Welcome to the AI Models Integration repository! This project provides seamless integration with various state-of-the-art AI models, offering a unified API for efficient interaction.
- Unified API: Interact with multiple AI models through a single, streamlined interface.
- Extensibility: Easily add and integrate new AI models as they become available.
- Scalability: Designed to handle multiple requests efficiently, ensuring optimal performance.
- Rate Limiting: Exponential backoff retries to prevent abuse.
- Caching: Redis is used to cache frequent queries for better performance.
- Validation: All user input is validated with Zod for a secure and reliable API.
- Streaming: Real-time responses for long-running processes.
- Monitoring: Integrated Prometheus metrics to track API usage and errors.
- Anthropic Claude 3.5 Sonnet
- Google Gemini Flash 1.5
- DeepSeek R1
- OpenAI GPT-4o Mini
- Meta LLaMA 3.2 3B Instruct
- Mistral Small
- Node.js: JavaScript runtime environment.
- Express: Fast, unopinionated, minimalist web framework for Node.js.
- OpenAI SDK: Integration with OpenAI's API for AI model interaction.
- Redis: In-memory data structure store used for caching and rate limiting.

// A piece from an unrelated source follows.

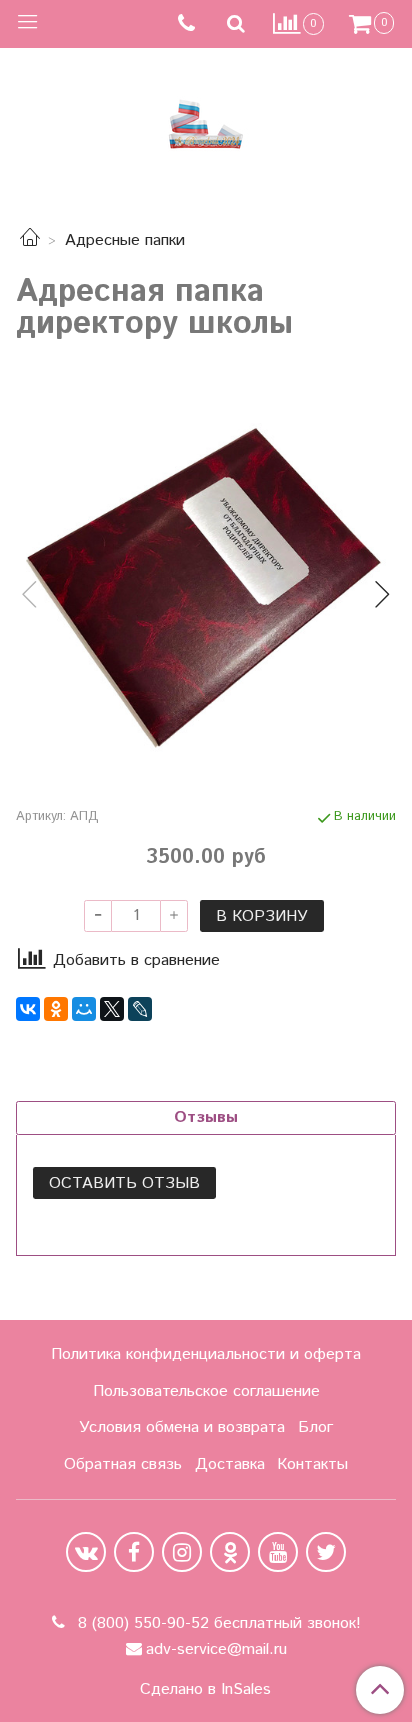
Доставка (230, 1464)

- Zod: Input validation for secure and structured API interactions.
- Prometheus: Monitoring of API usage, errors, and performance.
- ioredis: Redis client used for integrating caching and rate limiting features.
git clone https://github.com/JawherKl/ai-models-integration.git
cd ai-models-integration
npm install
- Create a
.env
file in the root directory. - Add your configuration variables (e.g., API keys, model endpoints).
API_KEY=api_key_from_openrouter.ai BASE_URL=https://openrouter.ai/api/v1 REDIS_HOST=127.0.0.1 REDIS_PORT=6379
npm start
- The server will run on
http://localhost:3000
by default. - Use the provided endpoints to interact with the integrated AI models.
curl -X POST http://localhost:3000/search \
-H "Content-Type: application/json" \
-d '{"model": "change_with_model_example", "query": "Latest advancements in renewable energy 2025"}'
curl -X POST http://localhost:3000/analyze \
-H "Content-Type: application/json" \
-d '{"model": "change_with_model_example", "text": "Tesla announced new solar roof technology with 25% improved efficiency in Q4 2023."}'
- Rate Limiting: To prevent abuse and ensure fair usage, rate limiting is implemented with exponential backoff. If the user exceeds the allowed number of requests, they will be temporarily blocked from making more requests.
- Caching: Redis is used to cache frequent queries, reducing the load on the AI models and improving the response times.
- Input Validation: We validate all incoming requests using Zod to ensure the data is structured and safe.
- Streaming: For long-running processes, such as AI completions, we stream the responses in real-time.
- Monitoring: The API tracks usage metrics and errors via Prometheus, allowing you to monitor the health and performance of your system in real-time.
Contributions are welcome! If you have suggestions, improvements, or bug fixes, please open an issue or submit a pull request.
This project is licensed under the MIT License. See the LICENSE file for details.
- Special thanks to all contributors and the open-source community.
- Gratitude to the maintainers of the libraries used in this project.
- The Rate Limiting feature uses Redis for storing request counts, ensuring that users cannot flood the system with requests.
- Caching stores frequently requested data in Redis, which minimizes the number of redundant calls to the AI models, improving efficiency and speed.
- Zod ensures that all user inputs are validated before they are processed, making the application more secure and reliable.
- Streaming allows for real-time responses, reducing the wait time for users interacting with models that take longer to process.
- Prometheus provides valuable insights into the health of the API, making it easier to monitor usage, errors, and response times.